Jr. Walker and The All-Stars had the most diamond-hard piercing sound I’ve heard, the guitarist peeling out riffs effortlessly while the organist hit grooves like a well-oiled machine, all topped by Junior Walker’s ear-splitting saxophone playing. As soon as I got home I pulled out my horn and started honking like a silver-plated demon. Memories are made of these.


Another summer night at The Starwood was even weirder, if possible. In 1974, my friend Chuck and I decided to go there on a boring Saturday night to get drunk and hopefully laid.
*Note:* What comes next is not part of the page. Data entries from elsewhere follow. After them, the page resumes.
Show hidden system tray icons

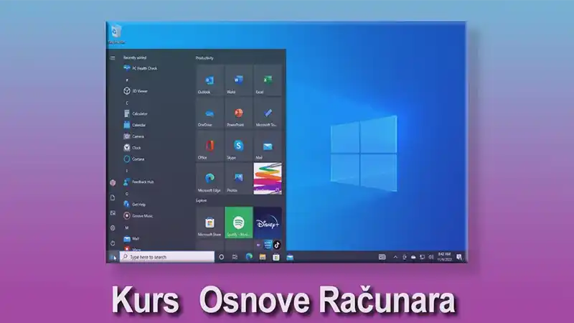395,256
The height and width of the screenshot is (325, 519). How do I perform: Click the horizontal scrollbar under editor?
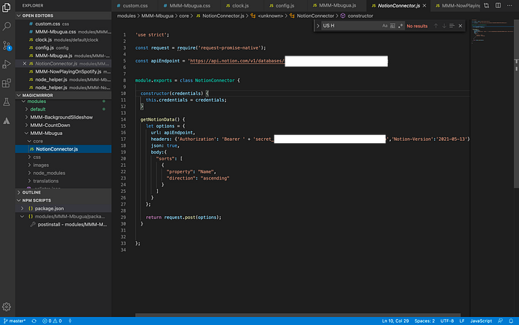click(x=298, y=315)
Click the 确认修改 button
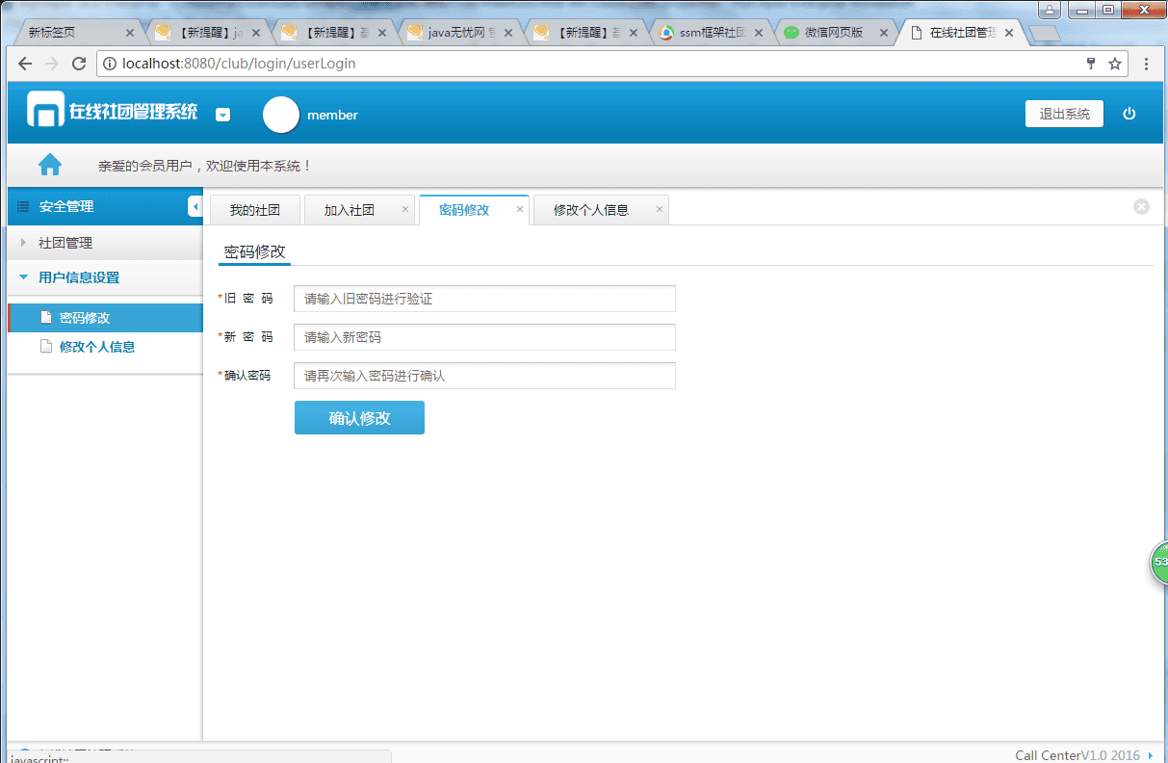1168x763 pixels. coord(359,418)
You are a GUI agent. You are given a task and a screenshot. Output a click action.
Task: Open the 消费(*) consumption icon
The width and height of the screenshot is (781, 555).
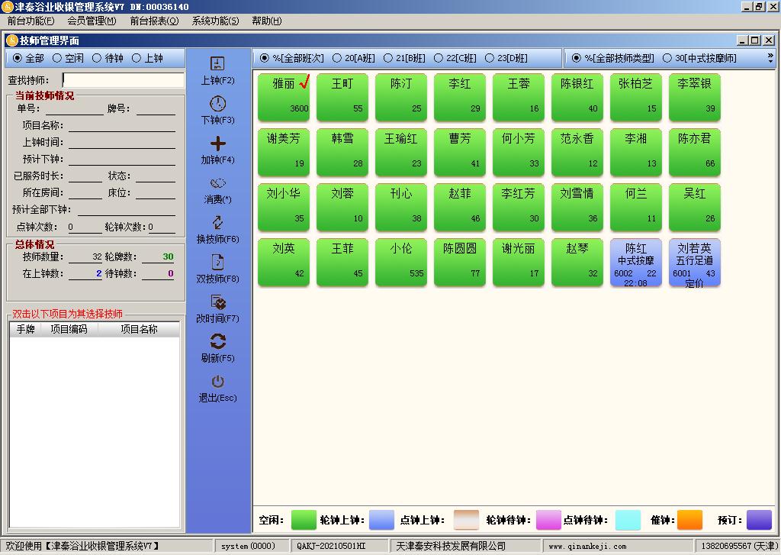(217, 183)
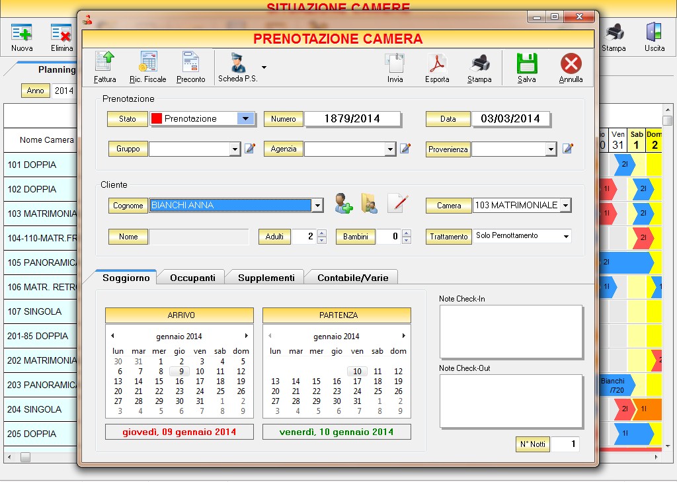
Task: Expand the Trattamento dropdown
Action: 565,236
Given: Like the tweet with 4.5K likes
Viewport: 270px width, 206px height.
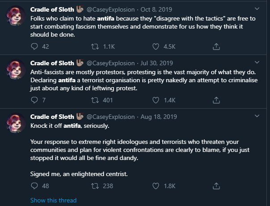Looking at the screenshot, I should pyautogui.click(x=156, y=46).
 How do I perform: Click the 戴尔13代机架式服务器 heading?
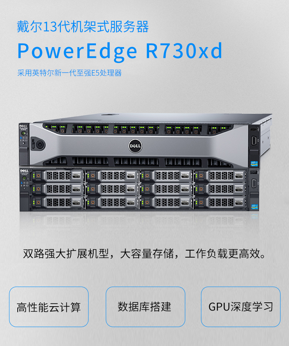[83, 27]
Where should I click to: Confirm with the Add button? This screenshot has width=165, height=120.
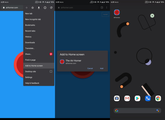click(102, 68)
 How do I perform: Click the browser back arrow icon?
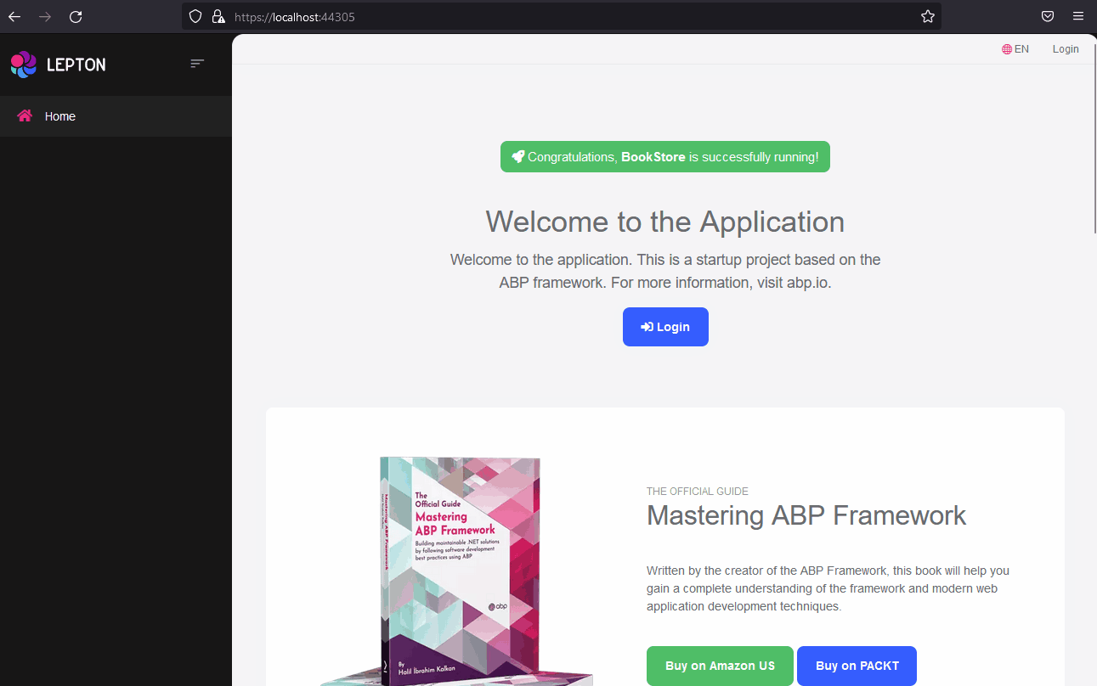point(14,16)
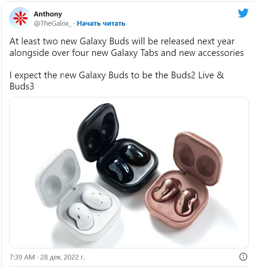Click the @TheGalox_ handle
Viewport: 256px width, 267px height.
(x=53, y=23)
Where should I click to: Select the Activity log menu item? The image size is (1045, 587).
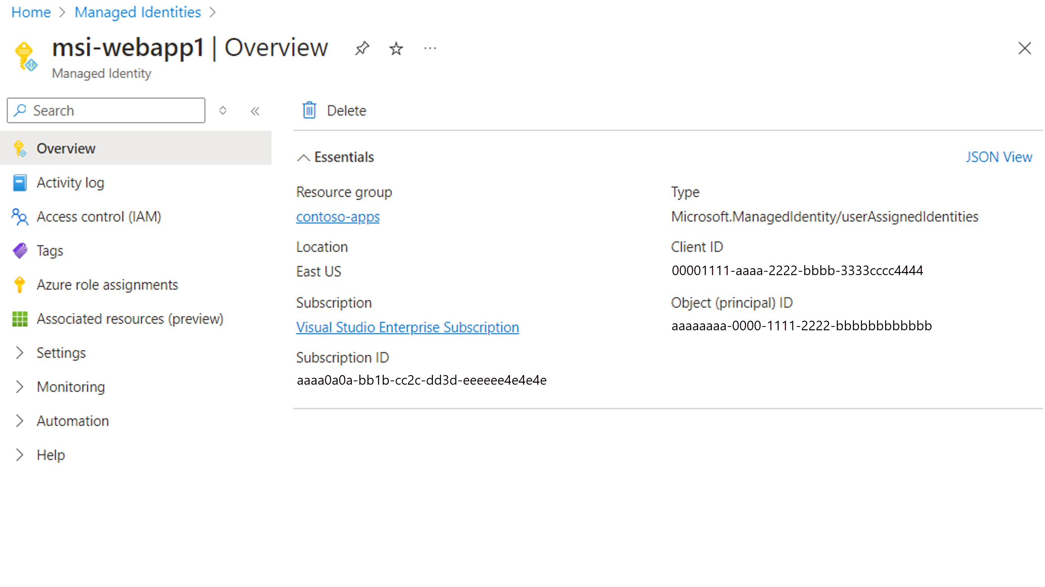71,182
As long as we got connected we didn’t even care who was playing that night. Well, it turned out to be Tim Buckley, and he was no longer strumming an acoustic guitar.

The only previous exposure I had of Buckley was his appearance on The Monkees performing “Song To The Siren” and a mellow track on the Straight Records compilation “Zapped” titled “I Must Have Been Blind”. When I saw his name on the Starwood marquee I feared beat folkie Troubadour acousticness. How could I be so wrong?

Buckley had an electric band backing him and they played a powerful groove that went on and on, songs with sexy lyrics like “Get On Top”, “Move With Me”, and “Sweet Surrender”, every once in a while yodeling like Leon Thomas’ electric bastard son. It was pretty overwhelming stuff, and while it didn’t make me run home and break open the sax it was still a night to remember. And I didn’t get high or laid that night, either.


I recently watched an epsiode of "Classic Albums" on VH1-Classic and the album being profiled was Black Sabbath's "Paranoid". One of the weirdest tidbits was the admission that "Fairies Wear Boots" was about skinheads and how they used to bully the band in their neighborhood. Can you imagine these fucking thugs being immortalized by Ozzy as being a bunch of fairies? That's pretty funny and harsh at the same time.

Another show I watched on the same station was a sketchy documentary on Lemmy which almost avoided playing Motorhead music. Outside of "Ace Of Spades" and "No Voices In The Sky" and another track from "1916", it was mostly Mr. Kilmeister playing rockabilly covers(?). I don't even think there was any mention of The Rockin' Vicars, his work on Stiff Records or his legendary days in Hawkwind. Pretty weak!